[Begin Supplied data]

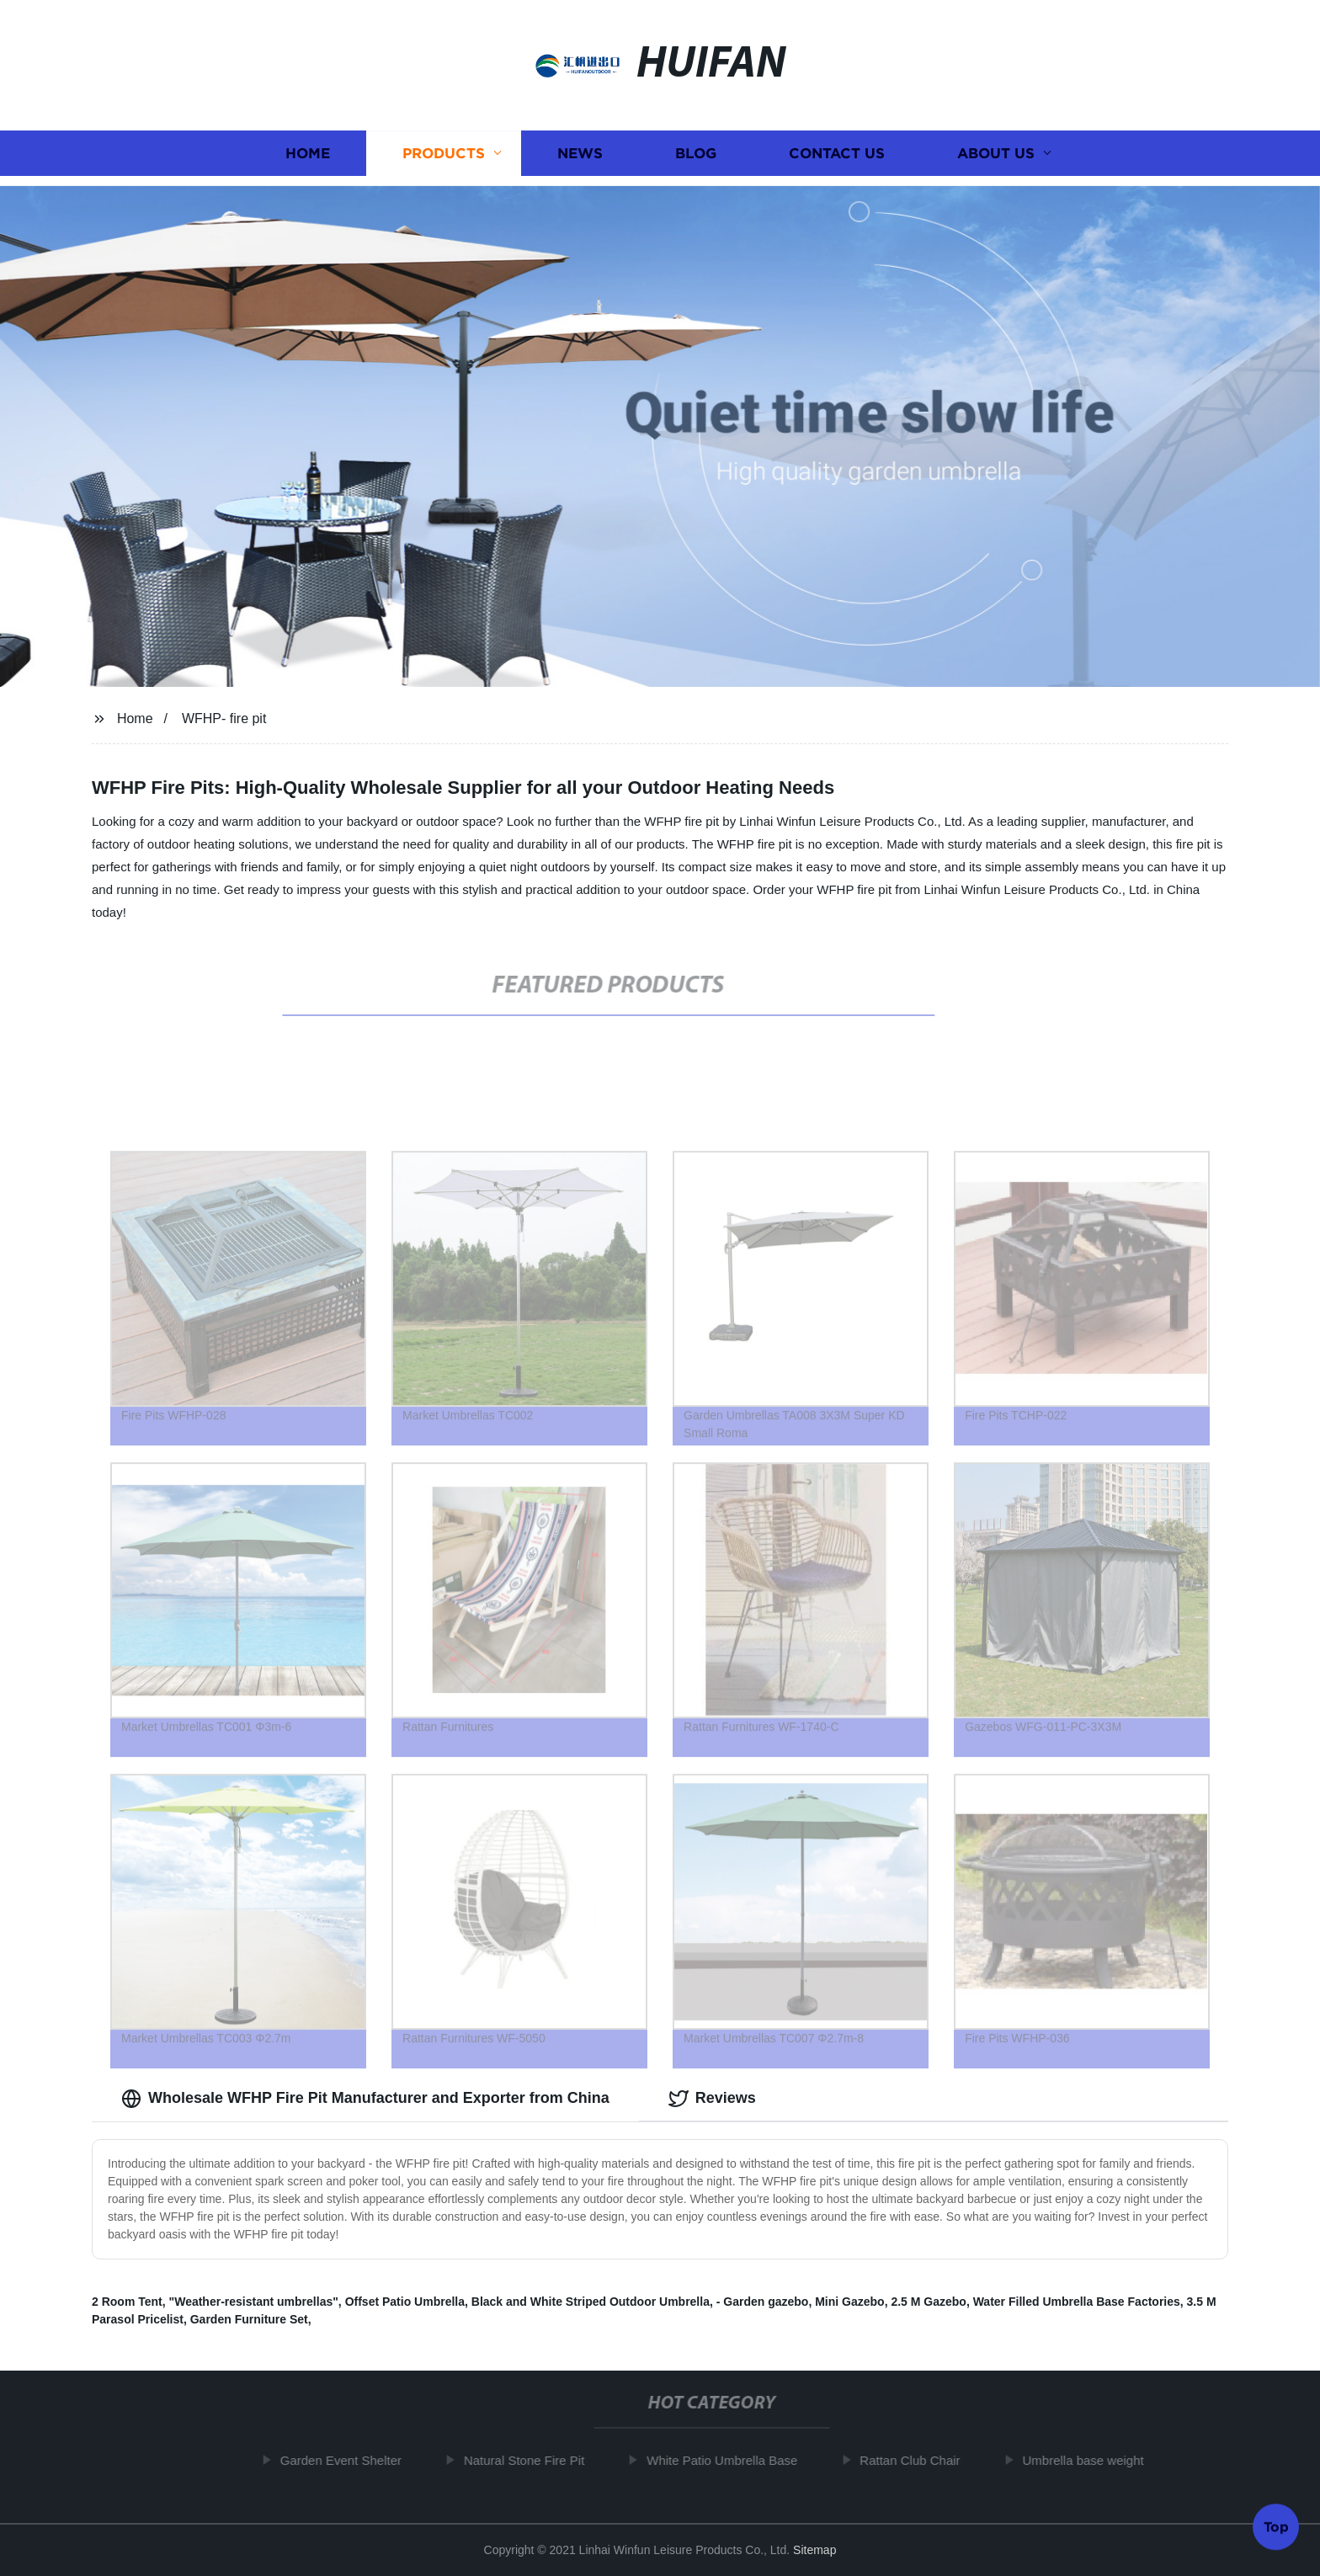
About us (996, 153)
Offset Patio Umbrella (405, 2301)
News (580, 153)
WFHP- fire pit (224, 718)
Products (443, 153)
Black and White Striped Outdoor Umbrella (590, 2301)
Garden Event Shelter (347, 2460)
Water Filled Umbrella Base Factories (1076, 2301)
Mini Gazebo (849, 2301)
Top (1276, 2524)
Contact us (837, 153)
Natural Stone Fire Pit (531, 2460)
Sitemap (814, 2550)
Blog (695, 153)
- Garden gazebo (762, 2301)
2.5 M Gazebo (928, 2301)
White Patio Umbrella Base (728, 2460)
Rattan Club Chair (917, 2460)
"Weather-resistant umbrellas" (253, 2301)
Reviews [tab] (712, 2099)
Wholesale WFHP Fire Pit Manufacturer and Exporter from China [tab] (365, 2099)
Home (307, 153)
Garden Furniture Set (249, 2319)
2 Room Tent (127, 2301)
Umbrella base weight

[End Supplied data]
[Begin Supplied data]

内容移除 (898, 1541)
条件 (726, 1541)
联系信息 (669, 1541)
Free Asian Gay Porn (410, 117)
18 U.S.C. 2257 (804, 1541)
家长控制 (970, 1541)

[End Supplied data]

> Your goal
Find every line in the material above that contains the string "Patio" and copy each one in full.

> Final answer
Offset Patio Umbrella (405, 2301)
White Patio Umbrella Base (728, 2460)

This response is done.